Dataset excerpt
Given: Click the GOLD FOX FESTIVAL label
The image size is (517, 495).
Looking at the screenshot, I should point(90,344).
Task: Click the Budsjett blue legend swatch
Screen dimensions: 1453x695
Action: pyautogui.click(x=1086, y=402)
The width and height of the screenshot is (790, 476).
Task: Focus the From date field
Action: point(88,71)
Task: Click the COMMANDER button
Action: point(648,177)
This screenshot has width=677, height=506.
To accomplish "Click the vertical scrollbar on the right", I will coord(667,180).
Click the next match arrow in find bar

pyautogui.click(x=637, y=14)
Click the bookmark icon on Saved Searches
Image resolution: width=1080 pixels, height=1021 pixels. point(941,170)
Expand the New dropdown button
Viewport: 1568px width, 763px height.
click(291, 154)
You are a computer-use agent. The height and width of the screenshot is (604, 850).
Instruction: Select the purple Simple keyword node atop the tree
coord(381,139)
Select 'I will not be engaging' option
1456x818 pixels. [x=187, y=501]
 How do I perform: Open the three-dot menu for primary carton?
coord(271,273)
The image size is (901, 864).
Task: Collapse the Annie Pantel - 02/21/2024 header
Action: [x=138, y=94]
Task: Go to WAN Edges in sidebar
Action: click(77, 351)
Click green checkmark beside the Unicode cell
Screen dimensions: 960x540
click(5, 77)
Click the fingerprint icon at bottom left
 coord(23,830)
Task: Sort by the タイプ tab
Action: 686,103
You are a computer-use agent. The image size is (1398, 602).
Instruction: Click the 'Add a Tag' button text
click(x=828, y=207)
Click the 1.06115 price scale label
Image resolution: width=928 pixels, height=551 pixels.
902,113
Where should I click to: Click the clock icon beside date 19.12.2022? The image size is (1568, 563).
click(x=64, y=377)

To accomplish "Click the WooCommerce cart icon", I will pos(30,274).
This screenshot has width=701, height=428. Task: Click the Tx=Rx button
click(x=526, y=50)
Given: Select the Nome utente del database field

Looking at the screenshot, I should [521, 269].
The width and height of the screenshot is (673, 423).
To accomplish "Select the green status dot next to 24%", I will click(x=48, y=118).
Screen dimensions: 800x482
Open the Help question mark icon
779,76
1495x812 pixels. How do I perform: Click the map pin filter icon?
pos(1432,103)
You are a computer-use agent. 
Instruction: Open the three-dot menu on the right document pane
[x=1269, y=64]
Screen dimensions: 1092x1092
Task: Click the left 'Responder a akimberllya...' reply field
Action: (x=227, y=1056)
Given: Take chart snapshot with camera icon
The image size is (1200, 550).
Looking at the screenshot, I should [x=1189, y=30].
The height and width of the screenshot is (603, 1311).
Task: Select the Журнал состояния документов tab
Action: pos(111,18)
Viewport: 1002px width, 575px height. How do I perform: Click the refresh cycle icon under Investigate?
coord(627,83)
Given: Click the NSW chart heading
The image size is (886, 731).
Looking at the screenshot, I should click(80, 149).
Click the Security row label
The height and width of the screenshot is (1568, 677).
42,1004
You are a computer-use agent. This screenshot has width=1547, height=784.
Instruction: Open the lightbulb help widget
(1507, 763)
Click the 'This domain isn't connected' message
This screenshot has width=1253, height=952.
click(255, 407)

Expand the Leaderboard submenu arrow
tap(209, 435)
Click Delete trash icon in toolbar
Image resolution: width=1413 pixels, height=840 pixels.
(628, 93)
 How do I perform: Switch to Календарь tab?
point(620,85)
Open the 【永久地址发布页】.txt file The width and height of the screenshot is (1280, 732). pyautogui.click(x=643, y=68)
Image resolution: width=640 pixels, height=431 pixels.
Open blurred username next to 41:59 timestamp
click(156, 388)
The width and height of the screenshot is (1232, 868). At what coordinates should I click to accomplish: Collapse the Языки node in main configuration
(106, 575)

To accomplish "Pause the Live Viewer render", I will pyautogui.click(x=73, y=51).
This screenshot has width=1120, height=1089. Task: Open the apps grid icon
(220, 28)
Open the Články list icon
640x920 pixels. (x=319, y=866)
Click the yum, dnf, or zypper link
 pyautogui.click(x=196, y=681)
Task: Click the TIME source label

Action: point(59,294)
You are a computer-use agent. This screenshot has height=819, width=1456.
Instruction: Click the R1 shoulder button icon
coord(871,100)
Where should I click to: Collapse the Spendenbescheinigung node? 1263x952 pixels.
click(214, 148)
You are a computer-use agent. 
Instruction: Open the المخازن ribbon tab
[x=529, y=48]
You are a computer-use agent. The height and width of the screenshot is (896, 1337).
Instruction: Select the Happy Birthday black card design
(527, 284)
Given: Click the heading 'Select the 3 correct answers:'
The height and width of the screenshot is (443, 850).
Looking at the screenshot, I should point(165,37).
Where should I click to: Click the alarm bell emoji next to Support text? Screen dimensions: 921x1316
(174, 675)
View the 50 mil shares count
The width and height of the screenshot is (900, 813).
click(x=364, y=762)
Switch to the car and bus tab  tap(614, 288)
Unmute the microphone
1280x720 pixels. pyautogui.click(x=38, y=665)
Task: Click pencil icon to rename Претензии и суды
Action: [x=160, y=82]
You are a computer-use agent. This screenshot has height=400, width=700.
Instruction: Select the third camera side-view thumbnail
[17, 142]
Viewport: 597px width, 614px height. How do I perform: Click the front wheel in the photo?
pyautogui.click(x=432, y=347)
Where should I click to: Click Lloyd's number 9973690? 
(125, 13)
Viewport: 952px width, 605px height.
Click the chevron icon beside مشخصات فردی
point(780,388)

* **Stated exercise**: Find each line in the material above that contains the string "green", matching case exactly, and copy those lines.

* **Exercise answer**:
Click green checkmark beside the Unicode cell
To accomplish "Select the green status dot next to 24%", I will click(x=48, y=118).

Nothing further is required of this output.